Behind the time when dogwood starts to flower
I work and dance inside long changing days
to find the taste, the marrow of the hour
and twist it like a snake into a phrase
that stings with all the passion of a kiss
and smiles with anger in a lying mask
behind your back and turning in your wrist:
I give you back in blood the thing you ask.

And while you climb the mountain like a child,
expecting pleasures and a pretty dance,
I'll screw your trouble into a spring wild
and deadly in the hidden trap of chance.
Under your well-laid palace stones I've cracked
and wriggled like a rooting lightning-gale
and gently, sweetly in the bright birds of fact
I'll wind fat songs of fancy up your trail.
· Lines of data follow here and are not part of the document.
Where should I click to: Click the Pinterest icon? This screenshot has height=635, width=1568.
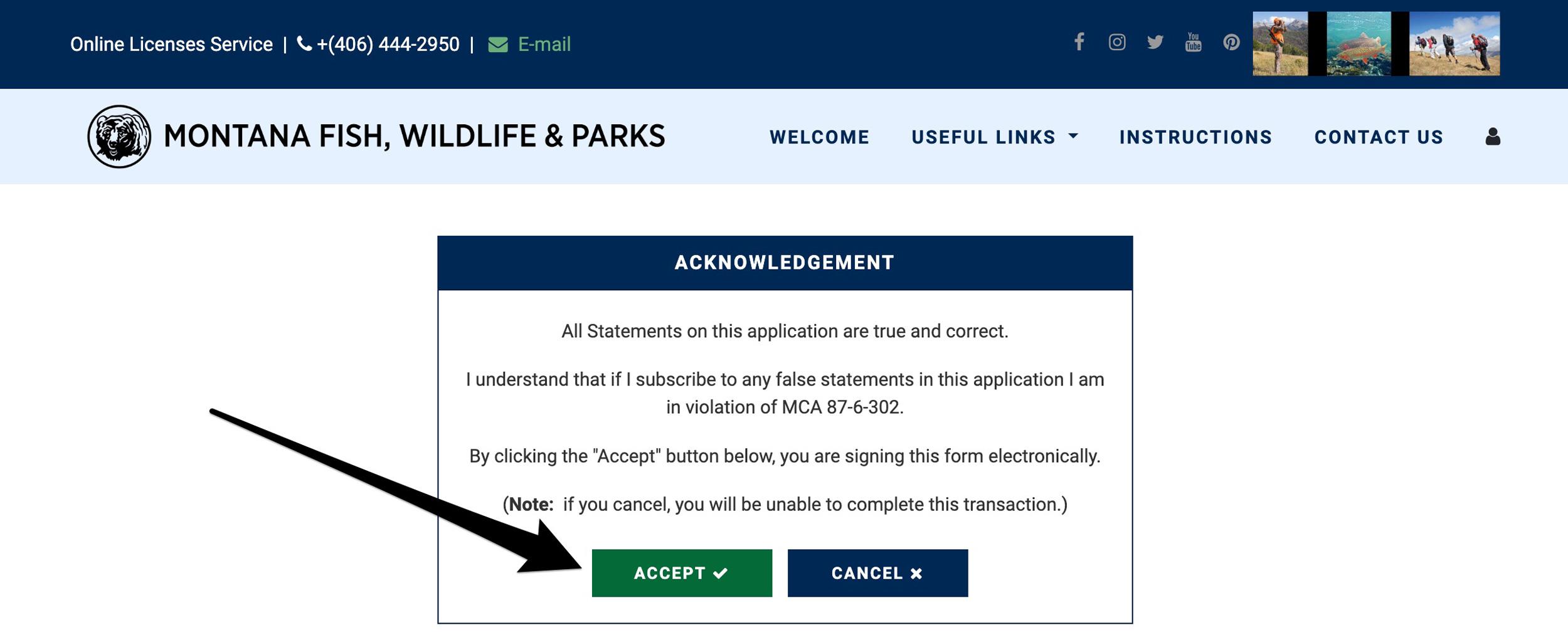(x=1231, y=43)
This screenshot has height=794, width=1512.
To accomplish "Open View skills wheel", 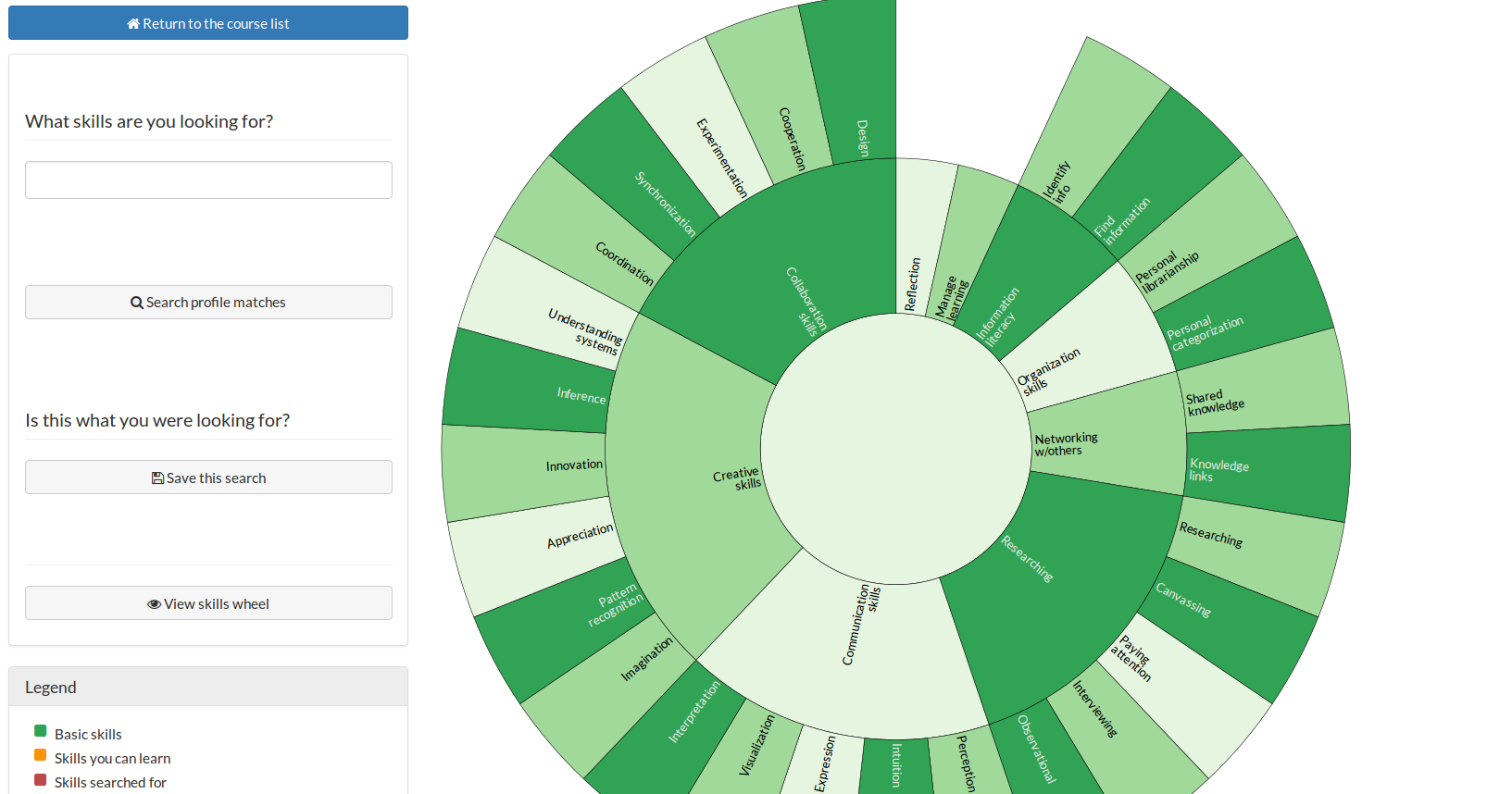I will click(x=208, y=603).
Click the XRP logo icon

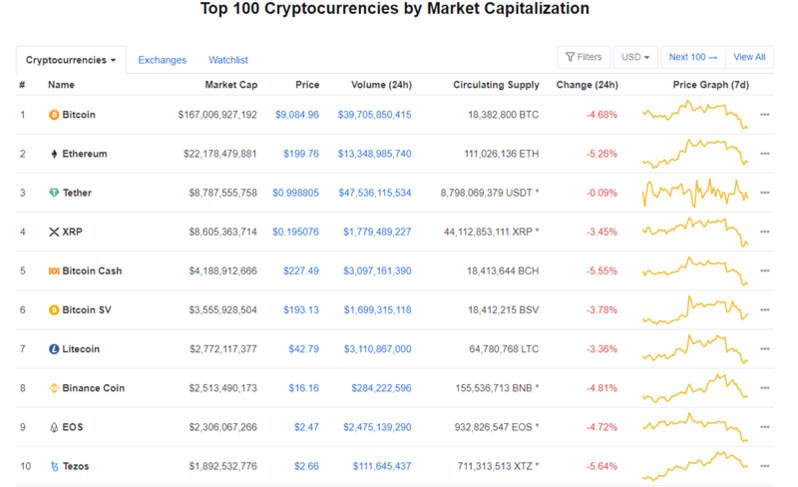pyautogui.click(x=54, y=232)
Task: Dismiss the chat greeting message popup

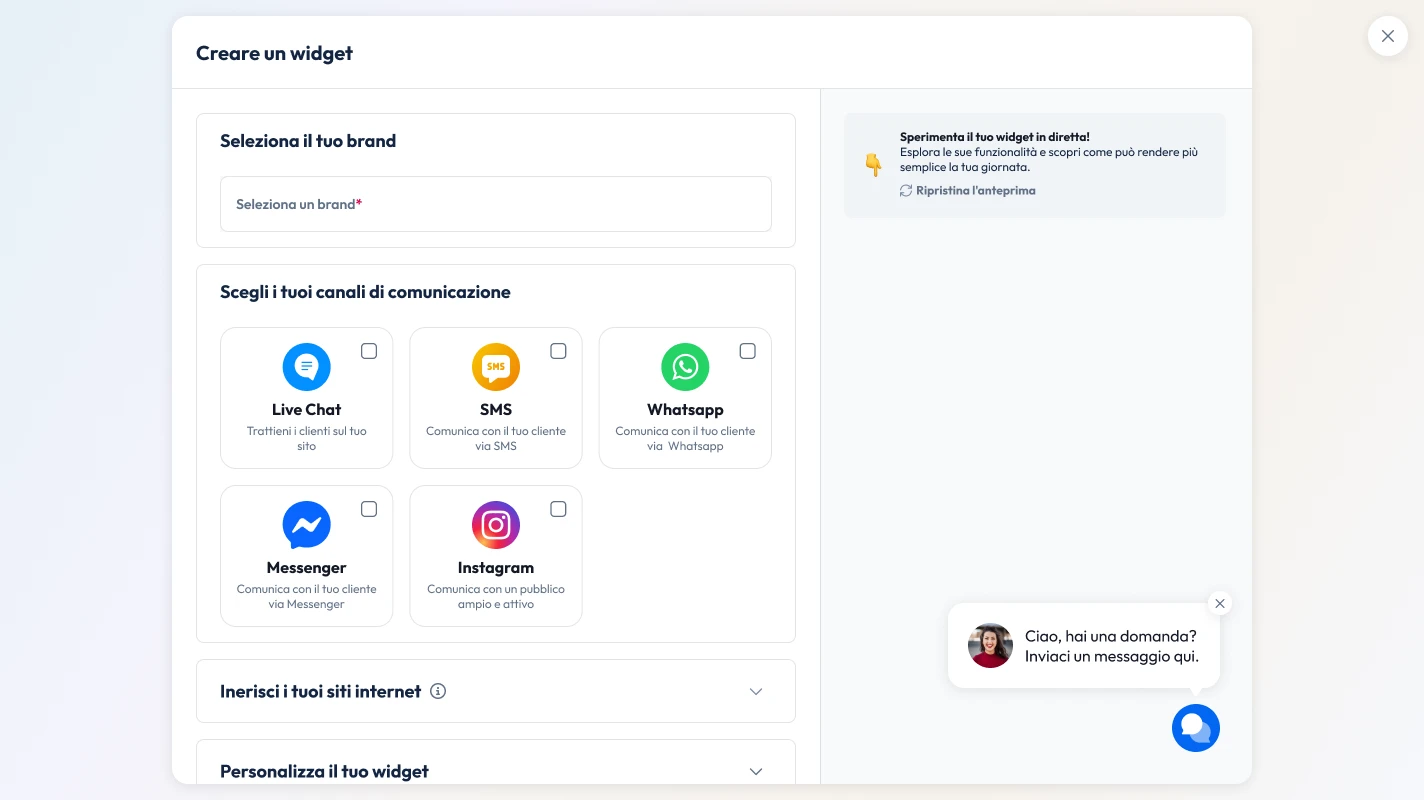Action: tap(1220, 603)
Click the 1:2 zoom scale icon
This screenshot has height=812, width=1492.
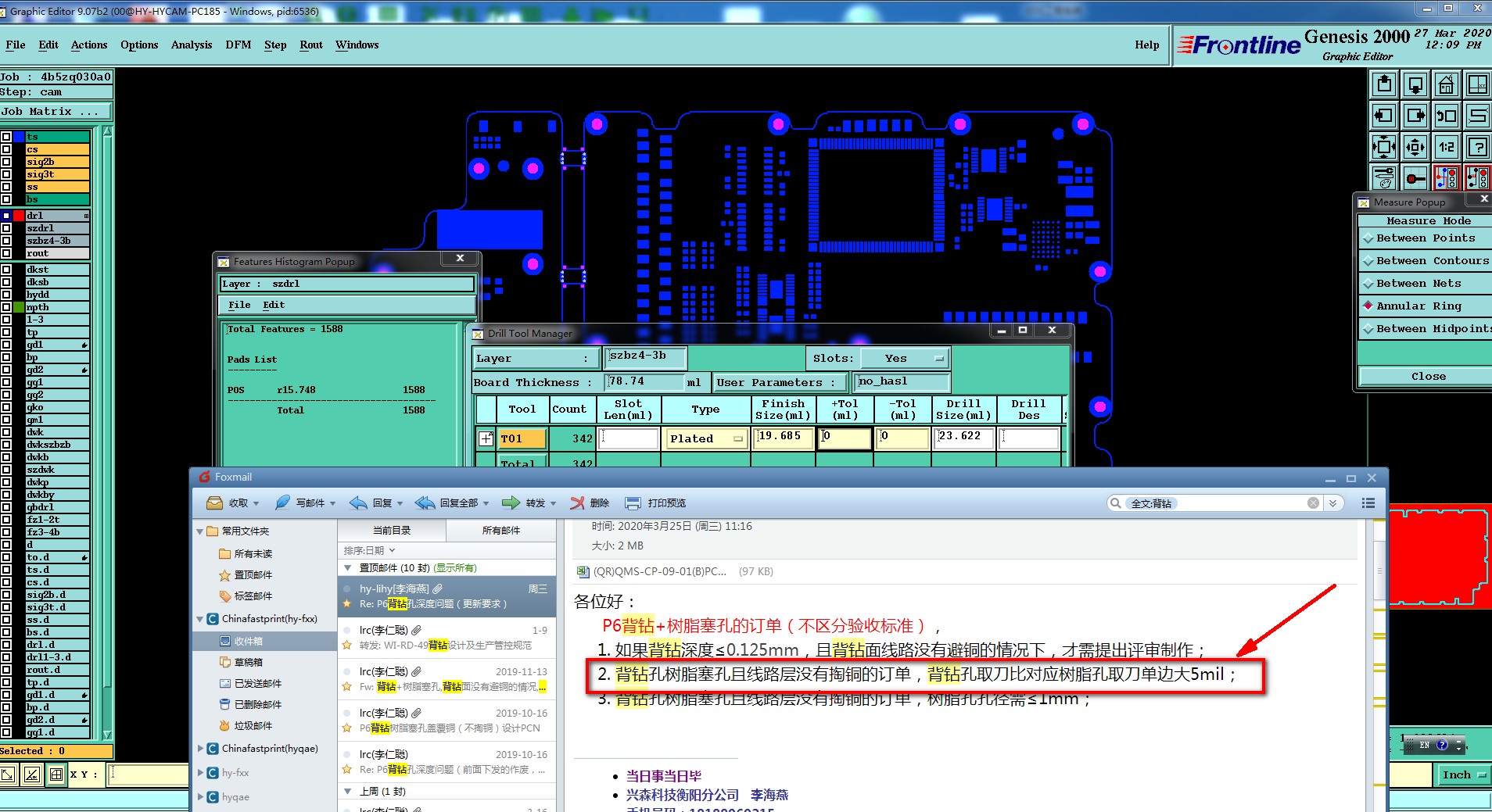point(1446,147)
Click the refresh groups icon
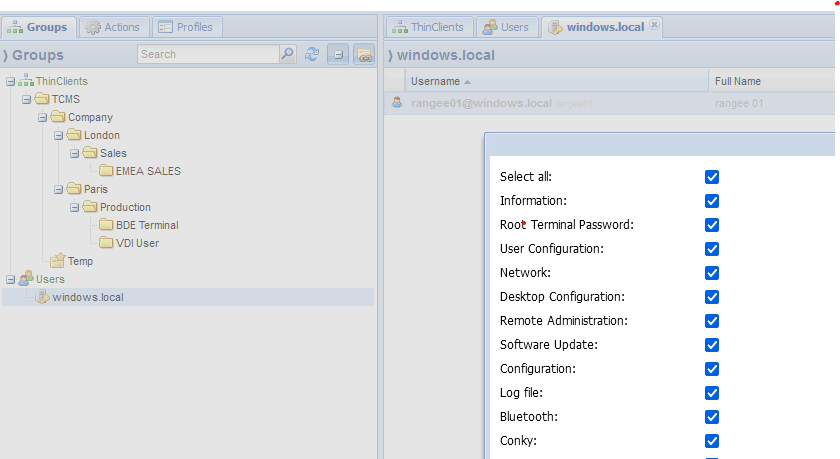Image resolution: width=840 pixels, height=459 pixels. coord(313,55)
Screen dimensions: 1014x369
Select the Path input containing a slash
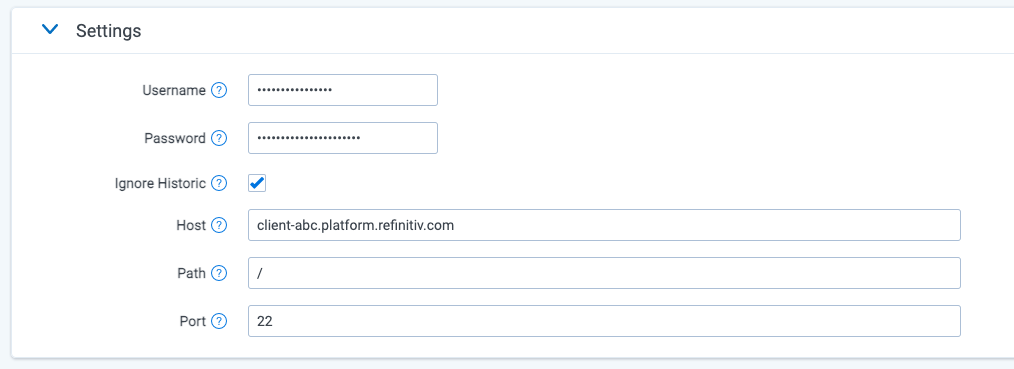(x=604, y=273)
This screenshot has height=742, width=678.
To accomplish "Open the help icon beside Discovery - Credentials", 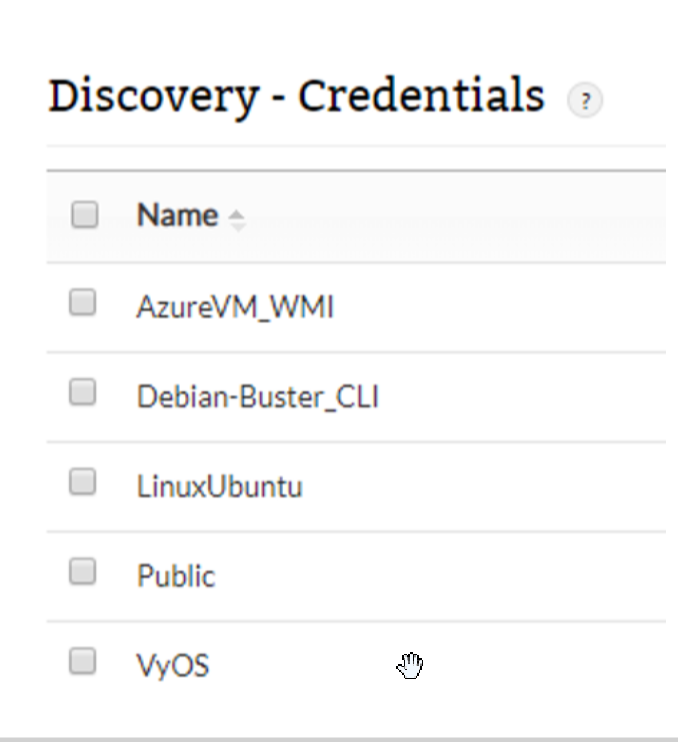I will pyautogui.click(x=585, y=101).
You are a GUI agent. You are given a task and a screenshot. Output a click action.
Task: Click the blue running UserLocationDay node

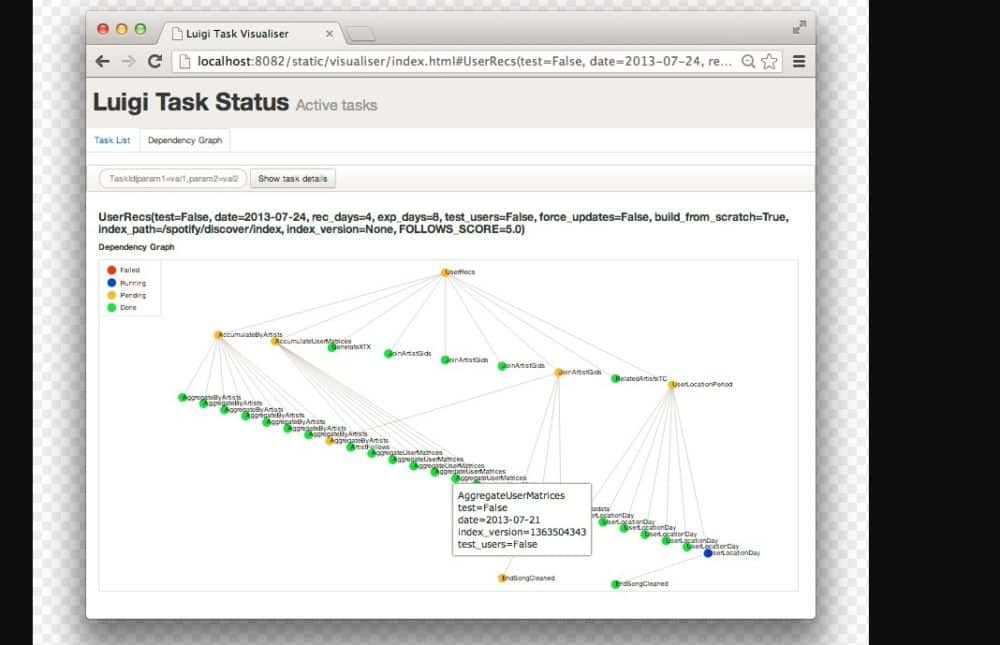coord(708,553)
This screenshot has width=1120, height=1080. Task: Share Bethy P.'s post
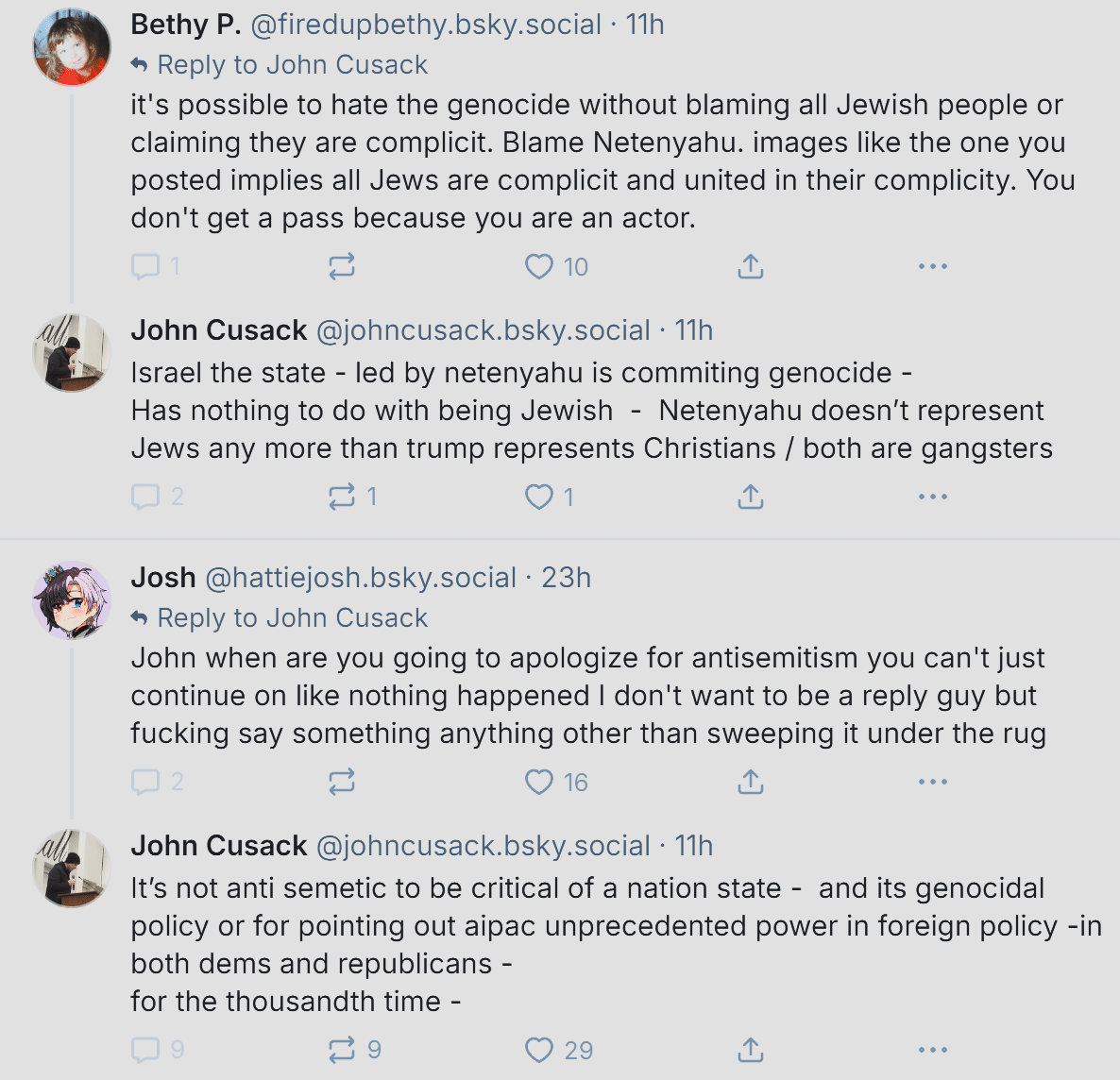[750, 266]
Go loudly, grin behind your mask as dead
as I will make you in a ringing glade.
I take joy in the sour blood I've said
into your ignorant ears. Now fade
and take my phosphor in your vein
as suddenly as it has ripped your sky.
Hear as you die the innocent refrain
of birds inside your blue unseeing eye.


ENVOI

Take of me what is not my own

my love, my beauty, and my poem -

the pain is mine, and mine alone.

See how against the weight in the bone

the hawk hangs perfect in mid-air -

the blood pays dear to raise it there,

the moment, not the bird, divine.

And see the peaceful trees extend

their myriad leaves in leisured dance -

they bear the weight of sky and cloud

upon the fountain of their veins.

In rose with petals soft as air

I bind for you the tides and fire -

the death that lives within the flower,

oh, gladly love, for you I bear.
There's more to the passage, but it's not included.